L’organo di appello ha rilevato come “Deve convenirsi con l’appellante nell’affermazione secondo la quale la conoscenza del fatturato ricavabile è elemento importante per la formulazione di una offerta adeguatamente consapevole, e che la stazione appaltante è tenuta, a tale scopo, a rendere pubblico il dato. Peraltro, tale onere grava sull’Amministrazione se questa è in possesso del dato in questione, mentre, ovviamente, essa non può essere gravata di tale onere quando non ne ha conoscenza. Ragionando in termini diversi la gara non potrebbe essere mai bandita, in quanto per l’indizione sarebbe condizionata a un adempimento impossibile. Occorre sottolineare, inoltre, come l’Amministrazione abbia posto a disposizione delle imprese il dato di cui disponeva, costituito dai canoni pagati dal precedente gestore, e che questo aveva fornito un dato ambiguo, per i fini che ora interessano, costituito dal fatturato globale costruito da diverse attività”. (Consiglio di Stato, sez. III – 8/6/2017 n. 2781).

Requisiti speciali – Fatturato nel triennio leggermente inferiore al complessivo fatturato del contratto oggetto d’appalto – Legittimità (Art. 41)

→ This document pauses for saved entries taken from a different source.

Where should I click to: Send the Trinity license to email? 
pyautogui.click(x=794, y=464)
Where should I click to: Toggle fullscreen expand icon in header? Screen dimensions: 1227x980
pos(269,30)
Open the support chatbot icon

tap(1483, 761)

Consiglio di Stato, sez. III, 25.03.2016 n. 1238

Risultano convincenti e condivisibili le argomentazioni dell’Amministrazione resistente e della società controinteressata che dimostrano la congruità del requisito di fatturato richiesto per un triennio che non è affatto sproporzionato ma appare congruo rispetto all’importo della gara. Esso è infatti leggermente inferiore al complessivo fatturato corrispondente al contratto pluriennale a cui la gara si riferisce, calcolato per il quadriennio di durata. La cooperativa appellante fa invece riferimento al valore del contratto per ciascun anno che non è un dato coerente con la richiesta di un requisito concernente un fatturato pluriennale.
E’ inoltre del tutto evidente che la cooperativa appellante avrebbe potuto avvalersi, sulla base della normativa vigente, della possibilità di raggiungere il fatturato richiesto attraverso la prevista procedura del raggruppamento di imprese. Del resto la stessa cooperativa ha dimostrato di essere chiaramente consapevole di ciò nelle fasi che precedono la scadenza del termine per la presentazione dell’offerta, richiedendo solo una proroga per la raccolta della documentazione. La richiesta di chiarimenti rivolta alla stazione appaltante al riguardo non è pertanto comprensibile in presenza di una normativa tanto chiara e di frequente applicazione. Altrettanto poco comprensibile e comunque generica è la censura relativa alla non corretta applicazione della normativa di cui all’art. 49 del codice degli appalti in materia di cumulabilità dei requisiti economico finanziari tra i soggetti raggruppandi.